Without a budget to spend, Gov. Ed Rendell (D) could furlough the entire state workforce. So, the government sent them their last foreseeable paycheck, worth only 20% of what it owed them.
“I did not get paid. My mortgage company was threatening me,” recalled Judy Aims, a state worker in 2009. “I had to call my dad and throw myself on his mercy.”
Mercifully, paychecks resumed after nine days. A completed budget arrived three months later.
“You know, when state employees got laid off, when state parks were closed down, you know, that was a major line in the sand,” former Sen. Jake Corman (R) said.
A line Corman said no longer exists after a PA Supreme Court ruling that all employees must be paid during an impasse.
The ruling created a different reality for lawmakers in Harrisburg, he added. When a budget was late earlier in his career, legislators didn’t go home after June 30; they stayed. He spent his Independence Day in the capital.
“There’s no more furloughs, so that pressure’s gone, right?” said Rep. Seth Grove (R-York County), who was appropriations chairman last year.
He said with no screaming unpaid workers, or an election this year, a tardy budget is no surprise. There simply isn’t any pressure, he said.
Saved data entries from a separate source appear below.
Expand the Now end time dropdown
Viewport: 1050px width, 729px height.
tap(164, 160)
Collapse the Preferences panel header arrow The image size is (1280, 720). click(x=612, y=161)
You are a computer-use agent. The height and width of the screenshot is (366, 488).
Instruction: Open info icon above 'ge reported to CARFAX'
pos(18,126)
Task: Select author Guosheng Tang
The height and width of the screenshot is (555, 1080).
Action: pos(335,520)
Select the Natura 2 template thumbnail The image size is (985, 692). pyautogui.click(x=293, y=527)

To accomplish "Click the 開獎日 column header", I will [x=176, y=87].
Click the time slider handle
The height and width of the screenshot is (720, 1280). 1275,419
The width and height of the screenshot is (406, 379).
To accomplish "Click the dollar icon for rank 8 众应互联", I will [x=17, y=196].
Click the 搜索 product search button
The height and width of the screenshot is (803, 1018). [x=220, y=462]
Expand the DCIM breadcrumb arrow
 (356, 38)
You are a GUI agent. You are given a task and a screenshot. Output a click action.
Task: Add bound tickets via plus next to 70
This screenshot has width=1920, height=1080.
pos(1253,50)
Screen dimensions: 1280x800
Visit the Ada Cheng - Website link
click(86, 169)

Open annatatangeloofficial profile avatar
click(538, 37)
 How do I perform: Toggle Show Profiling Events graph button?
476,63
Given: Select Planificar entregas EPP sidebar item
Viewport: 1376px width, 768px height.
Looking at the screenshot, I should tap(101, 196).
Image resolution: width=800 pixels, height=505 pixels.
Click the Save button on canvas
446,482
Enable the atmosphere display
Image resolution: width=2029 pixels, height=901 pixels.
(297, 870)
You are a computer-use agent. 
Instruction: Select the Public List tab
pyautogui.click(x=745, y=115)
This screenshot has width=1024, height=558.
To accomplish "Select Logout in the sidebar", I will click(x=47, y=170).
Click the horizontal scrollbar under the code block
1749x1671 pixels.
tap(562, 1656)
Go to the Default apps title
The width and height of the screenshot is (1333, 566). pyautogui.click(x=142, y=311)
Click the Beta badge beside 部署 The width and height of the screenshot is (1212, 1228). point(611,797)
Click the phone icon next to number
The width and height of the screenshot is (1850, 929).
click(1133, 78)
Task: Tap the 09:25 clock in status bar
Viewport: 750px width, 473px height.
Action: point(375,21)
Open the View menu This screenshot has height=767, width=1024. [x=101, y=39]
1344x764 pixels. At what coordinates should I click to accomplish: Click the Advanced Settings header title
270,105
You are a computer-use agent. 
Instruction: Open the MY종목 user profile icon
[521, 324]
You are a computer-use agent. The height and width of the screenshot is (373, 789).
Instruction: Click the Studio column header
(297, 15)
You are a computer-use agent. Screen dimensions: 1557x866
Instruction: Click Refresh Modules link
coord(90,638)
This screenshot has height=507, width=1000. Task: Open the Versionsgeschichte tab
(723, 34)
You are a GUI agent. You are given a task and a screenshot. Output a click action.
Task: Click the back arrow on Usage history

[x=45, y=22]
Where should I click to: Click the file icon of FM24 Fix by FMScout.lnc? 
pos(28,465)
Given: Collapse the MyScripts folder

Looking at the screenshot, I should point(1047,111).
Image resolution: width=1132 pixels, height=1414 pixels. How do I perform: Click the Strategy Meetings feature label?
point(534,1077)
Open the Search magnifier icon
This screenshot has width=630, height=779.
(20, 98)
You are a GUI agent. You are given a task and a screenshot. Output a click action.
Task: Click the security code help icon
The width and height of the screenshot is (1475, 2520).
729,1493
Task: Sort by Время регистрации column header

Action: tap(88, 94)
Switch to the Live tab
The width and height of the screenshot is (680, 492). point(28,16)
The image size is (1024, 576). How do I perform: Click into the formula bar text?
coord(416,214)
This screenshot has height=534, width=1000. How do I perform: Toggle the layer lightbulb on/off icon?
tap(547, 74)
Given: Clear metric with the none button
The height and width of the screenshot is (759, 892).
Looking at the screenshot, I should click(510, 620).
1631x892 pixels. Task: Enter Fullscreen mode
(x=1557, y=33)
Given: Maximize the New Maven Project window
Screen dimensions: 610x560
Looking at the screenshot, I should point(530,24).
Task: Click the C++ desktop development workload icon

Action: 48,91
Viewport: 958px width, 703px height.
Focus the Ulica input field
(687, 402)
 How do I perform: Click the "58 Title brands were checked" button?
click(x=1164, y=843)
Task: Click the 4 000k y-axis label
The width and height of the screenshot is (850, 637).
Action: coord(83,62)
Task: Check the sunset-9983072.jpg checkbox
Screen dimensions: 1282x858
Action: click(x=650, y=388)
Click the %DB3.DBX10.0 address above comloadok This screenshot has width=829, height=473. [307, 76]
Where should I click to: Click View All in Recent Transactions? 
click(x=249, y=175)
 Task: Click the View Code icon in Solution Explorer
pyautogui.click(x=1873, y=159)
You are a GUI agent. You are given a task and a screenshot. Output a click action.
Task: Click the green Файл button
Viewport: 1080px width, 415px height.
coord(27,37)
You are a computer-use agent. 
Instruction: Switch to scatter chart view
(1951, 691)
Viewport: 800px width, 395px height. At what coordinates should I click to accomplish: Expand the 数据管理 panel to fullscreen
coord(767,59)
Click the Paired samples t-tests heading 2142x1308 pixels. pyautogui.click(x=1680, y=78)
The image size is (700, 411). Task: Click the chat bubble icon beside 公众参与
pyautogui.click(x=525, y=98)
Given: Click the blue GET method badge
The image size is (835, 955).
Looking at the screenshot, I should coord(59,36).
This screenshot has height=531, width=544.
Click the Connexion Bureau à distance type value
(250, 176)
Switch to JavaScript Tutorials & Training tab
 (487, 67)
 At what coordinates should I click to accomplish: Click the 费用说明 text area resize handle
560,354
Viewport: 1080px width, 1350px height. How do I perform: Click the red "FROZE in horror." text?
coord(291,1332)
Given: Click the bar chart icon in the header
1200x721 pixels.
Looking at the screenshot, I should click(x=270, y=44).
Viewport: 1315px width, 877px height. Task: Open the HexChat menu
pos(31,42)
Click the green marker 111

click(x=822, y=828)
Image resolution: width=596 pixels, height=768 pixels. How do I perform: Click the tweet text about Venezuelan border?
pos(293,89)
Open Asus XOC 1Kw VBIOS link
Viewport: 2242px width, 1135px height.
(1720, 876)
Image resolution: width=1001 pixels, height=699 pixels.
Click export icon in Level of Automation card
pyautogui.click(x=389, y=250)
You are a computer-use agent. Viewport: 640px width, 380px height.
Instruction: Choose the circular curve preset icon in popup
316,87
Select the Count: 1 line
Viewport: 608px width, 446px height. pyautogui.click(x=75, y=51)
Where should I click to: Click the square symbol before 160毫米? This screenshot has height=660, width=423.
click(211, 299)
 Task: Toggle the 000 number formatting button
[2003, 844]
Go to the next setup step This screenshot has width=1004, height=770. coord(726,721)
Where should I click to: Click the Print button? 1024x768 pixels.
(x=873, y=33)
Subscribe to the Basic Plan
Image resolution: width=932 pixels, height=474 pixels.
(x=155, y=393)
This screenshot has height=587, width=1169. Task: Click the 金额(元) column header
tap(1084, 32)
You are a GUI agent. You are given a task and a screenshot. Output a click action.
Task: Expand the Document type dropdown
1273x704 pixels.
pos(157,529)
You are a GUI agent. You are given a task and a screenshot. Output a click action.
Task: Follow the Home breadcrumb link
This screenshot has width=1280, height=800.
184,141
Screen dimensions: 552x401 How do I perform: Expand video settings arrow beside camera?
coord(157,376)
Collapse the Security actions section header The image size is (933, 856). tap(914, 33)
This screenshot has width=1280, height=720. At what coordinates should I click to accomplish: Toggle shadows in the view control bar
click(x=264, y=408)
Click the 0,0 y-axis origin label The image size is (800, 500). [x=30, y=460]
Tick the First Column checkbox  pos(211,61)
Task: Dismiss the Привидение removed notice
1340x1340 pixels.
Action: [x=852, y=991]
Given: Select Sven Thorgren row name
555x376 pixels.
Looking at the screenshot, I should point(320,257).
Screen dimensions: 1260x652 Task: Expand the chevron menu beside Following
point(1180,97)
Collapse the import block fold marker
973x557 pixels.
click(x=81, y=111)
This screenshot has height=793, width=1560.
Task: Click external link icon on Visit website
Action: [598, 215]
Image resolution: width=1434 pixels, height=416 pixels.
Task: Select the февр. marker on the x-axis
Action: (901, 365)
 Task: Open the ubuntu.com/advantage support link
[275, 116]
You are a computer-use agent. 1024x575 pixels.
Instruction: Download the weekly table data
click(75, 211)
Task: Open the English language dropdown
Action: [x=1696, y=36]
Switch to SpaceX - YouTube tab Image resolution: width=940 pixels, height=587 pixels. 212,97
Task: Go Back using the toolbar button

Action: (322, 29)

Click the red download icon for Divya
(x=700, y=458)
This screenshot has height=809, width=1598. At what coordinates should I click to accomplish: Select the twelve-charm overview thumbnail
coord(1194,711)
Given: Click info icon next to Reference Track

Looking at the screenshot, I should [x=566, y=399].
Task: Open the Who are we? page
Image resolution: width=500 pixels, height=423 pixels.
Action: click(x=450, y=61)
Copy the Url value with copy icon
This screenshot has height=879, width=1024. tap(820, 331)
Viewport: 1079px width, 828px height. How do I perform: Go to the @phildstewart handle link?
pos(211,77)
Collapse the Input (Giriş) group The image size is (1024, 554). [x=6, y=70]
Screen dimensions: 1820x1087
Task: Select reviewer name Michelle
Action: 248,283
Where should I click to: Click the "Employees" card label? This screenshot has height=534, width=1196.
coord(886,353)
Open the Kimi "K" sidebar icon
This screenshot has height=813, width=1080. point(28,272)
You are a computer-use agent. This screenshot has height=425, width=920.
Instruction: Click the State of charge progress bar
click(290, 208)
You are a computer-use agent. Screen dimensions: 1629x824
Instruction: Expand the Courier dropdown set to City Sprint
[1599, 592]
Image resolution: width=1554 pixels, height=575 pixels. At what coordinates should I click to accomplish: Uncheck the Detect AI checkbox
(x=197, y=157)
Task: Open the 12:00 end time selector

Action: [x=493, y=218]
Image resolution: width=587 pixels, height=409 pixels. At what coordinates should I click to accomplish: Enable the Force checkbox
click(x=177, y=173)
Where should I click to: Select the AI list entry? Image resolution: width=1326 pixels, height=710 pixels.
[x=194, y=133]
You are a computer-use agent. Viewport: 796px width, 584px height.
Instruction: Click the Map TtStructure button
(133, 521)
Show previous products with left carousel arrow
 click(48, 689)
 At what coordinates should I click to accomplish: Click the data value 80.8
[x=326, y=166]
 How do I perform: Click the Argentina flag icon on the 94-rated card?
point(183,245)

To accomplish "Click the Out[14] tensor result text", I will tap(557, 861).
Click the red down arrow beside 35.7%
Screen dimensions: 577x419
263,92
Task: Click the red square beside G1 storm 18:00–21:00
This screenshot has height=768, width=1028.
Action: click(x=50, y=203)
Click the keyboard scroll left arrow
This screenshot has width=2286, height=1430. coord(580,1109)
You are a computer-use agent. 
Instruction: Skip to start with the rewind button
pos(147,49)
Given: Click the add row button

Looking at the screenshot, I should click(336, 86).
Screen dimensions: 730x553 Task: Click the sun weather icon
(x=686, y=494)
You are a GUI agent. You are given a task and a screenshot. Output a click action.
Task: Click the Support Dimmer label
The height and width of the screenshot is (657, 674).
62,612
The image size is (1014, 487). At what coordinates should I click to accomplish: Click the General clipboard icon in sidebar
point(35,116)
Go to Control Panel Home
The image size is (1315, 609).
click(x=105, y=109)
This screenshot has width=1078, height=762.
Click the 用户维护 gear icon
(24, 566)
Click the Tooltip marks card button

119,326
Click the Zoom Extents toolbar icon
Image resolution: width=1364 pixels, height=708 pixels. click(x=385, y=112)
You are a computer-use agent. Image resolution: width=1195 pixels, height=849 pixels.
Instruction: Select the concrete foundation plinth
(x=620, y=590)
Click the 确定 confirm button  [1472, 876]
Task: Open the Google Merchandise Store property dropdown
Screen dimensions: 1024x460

Aims, now retired from her state job, has a few points she’d like to make about pressure,
“If I did half the stuff they did, I wouldn’t have worked for the state for 27 years,” she said. “There’s no obligation to make them do their jobs, and they keep getting re-elected over and over and over again. They have no pressure to do their jobs. That’s what everybody should be focusing on right now.”